# [How to complete this task]
Return each line of the listing that follows in which the string "agent" can be found.

(Data listing begins)

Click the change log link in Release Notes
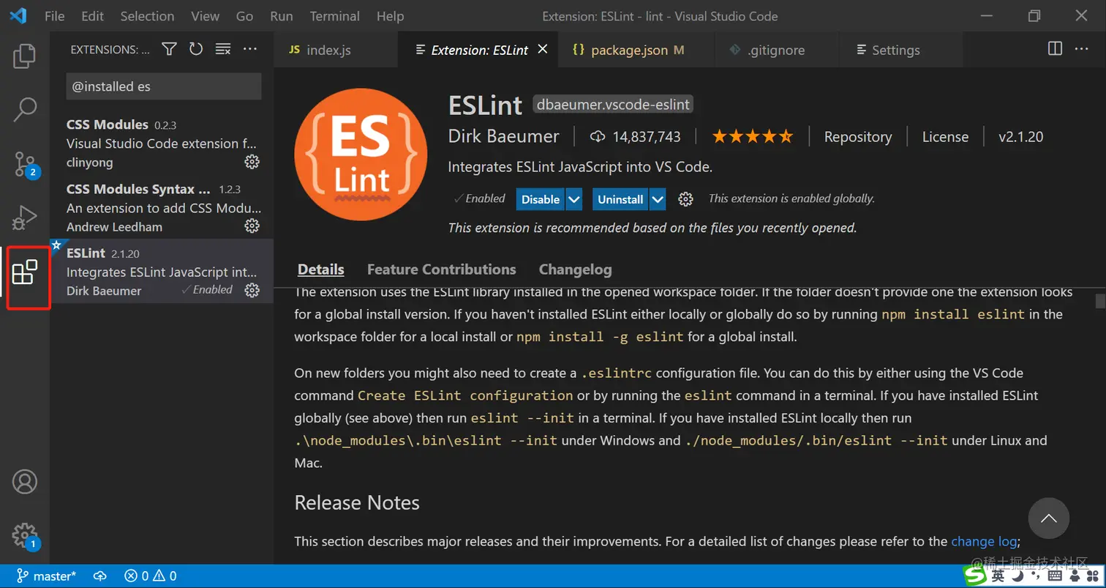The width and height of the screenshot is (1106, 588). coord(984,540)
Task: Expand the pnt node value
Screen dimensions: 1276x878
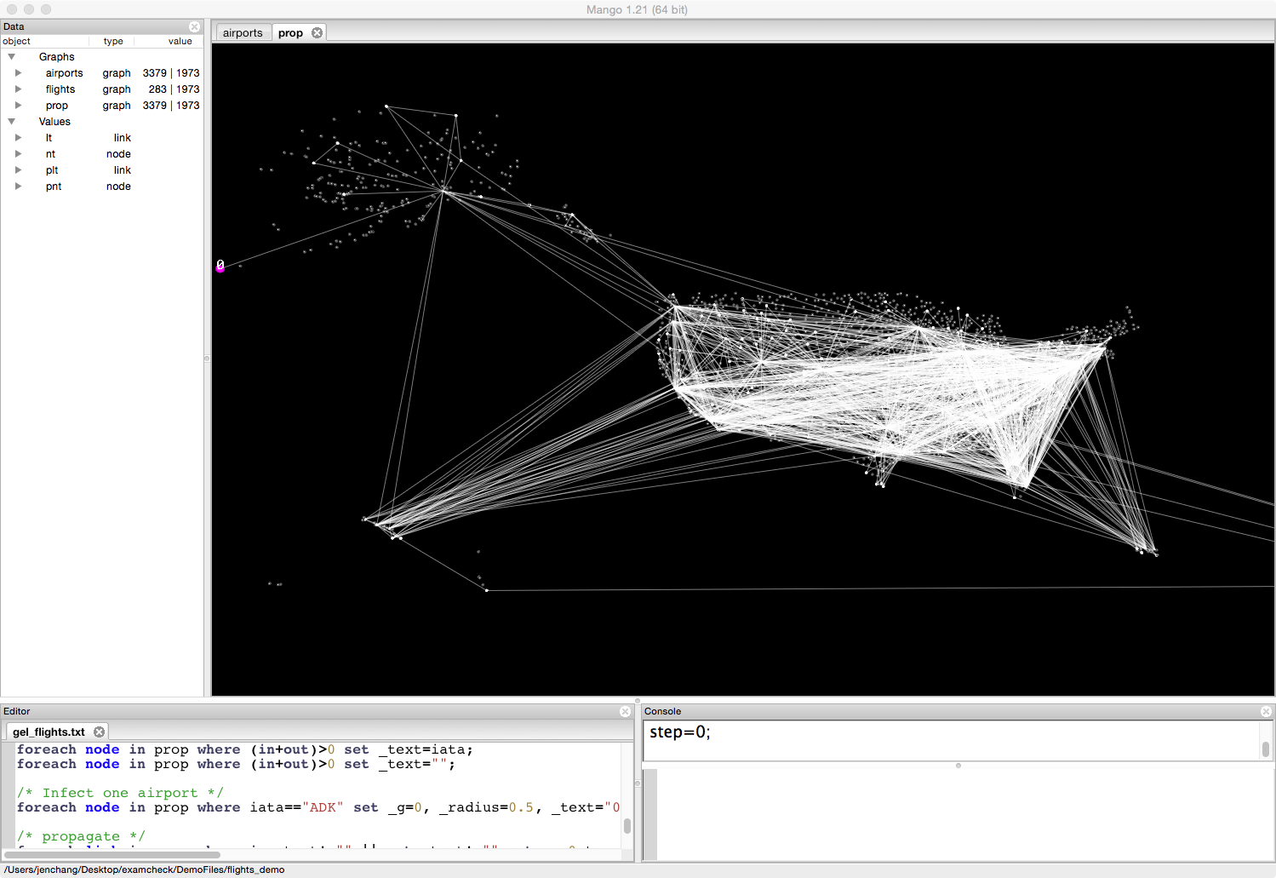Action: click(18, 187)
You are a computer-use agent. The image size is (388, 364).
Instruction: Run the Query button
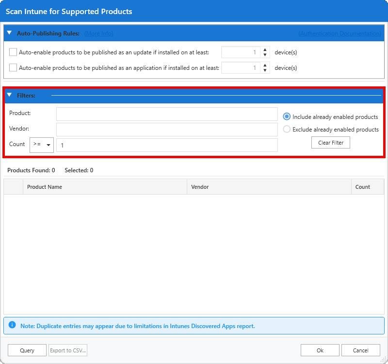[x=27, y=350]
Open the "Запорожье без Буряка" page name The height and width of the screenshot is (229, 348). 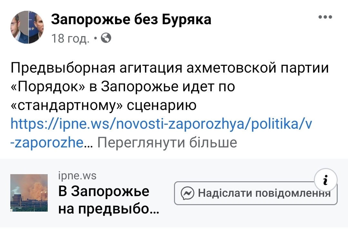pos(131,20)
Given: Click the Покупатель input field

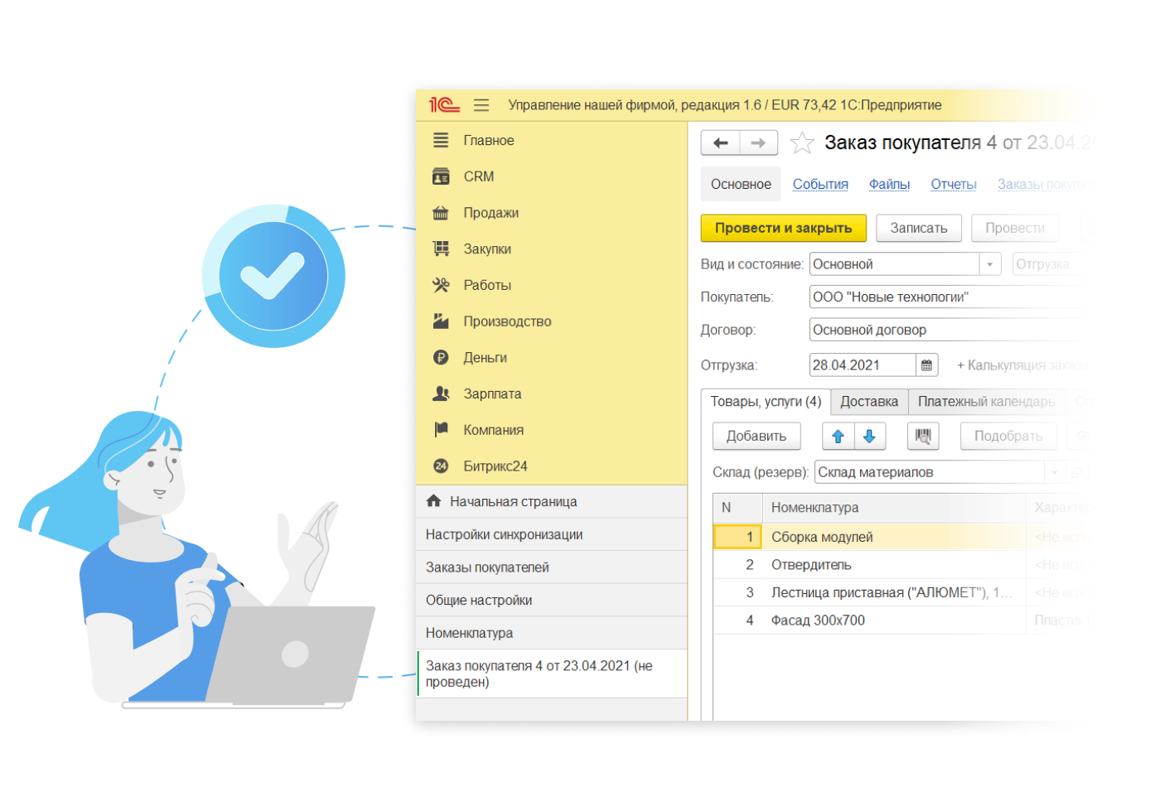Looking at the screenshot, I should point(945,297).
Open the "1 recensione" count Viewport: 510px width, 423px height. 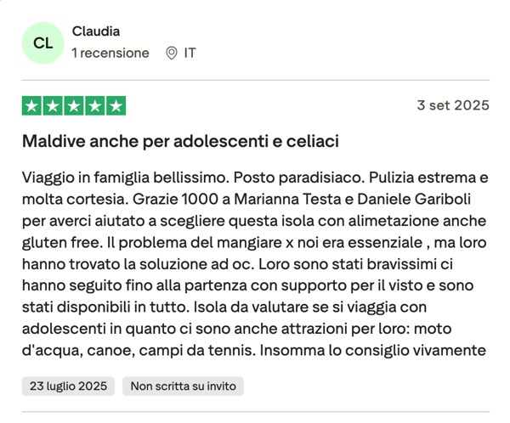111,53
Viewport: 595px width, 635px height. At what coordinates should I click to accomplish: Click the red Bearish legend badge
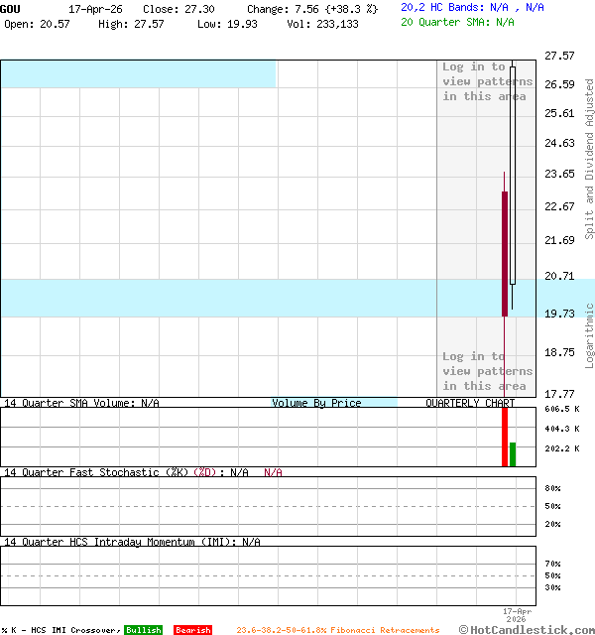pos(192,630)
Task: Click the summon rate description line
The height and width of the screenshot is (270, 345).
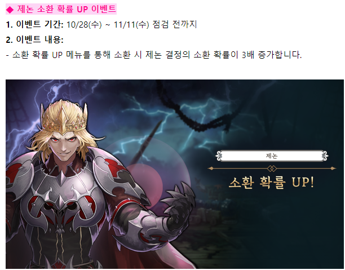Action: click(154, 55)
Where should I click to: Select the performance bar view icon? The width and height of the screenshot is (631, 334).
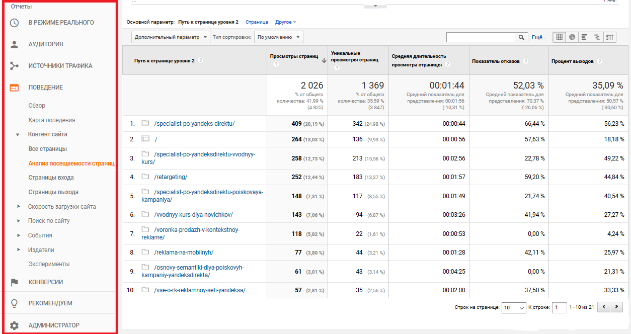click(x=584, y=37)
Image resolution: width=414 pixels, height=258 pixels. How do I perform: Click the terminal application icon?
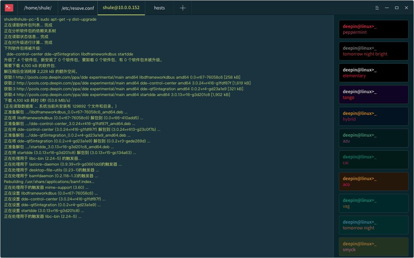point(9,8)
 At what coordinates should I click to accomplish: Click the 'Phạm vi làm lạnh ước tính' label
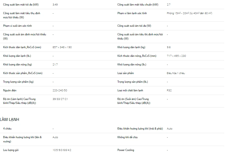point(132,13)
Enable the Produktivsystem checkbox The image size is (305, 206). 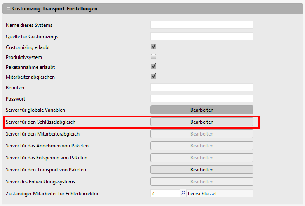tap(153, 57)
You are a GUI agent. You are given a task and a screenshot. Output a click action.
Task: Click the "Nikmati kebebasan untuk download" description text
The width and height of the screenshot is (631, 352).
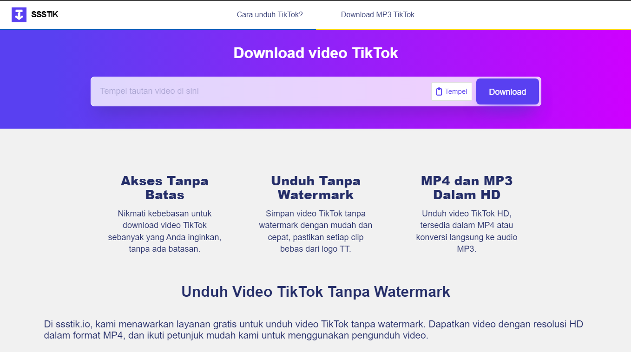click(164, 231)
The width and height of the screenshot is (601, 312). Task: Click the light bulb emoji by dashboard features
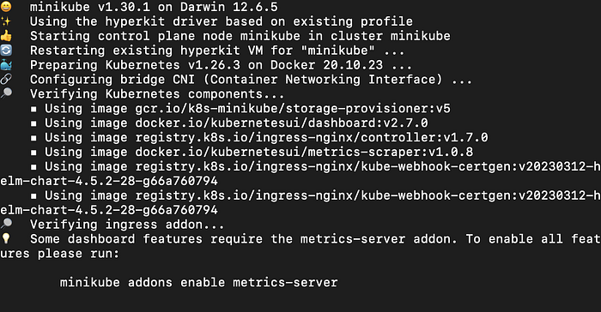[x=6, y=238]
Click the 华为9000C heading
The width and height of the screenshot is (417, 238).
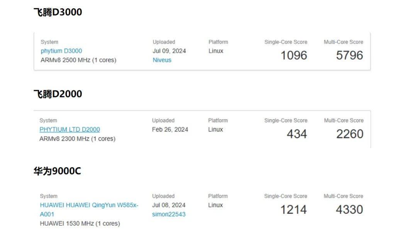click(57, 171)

(Data listing ends)

# [Written solution]
You are a computer-use agent. The image size is (388, 364).
You are a GUI agent. You are given a task and a screenshot. Output a click action.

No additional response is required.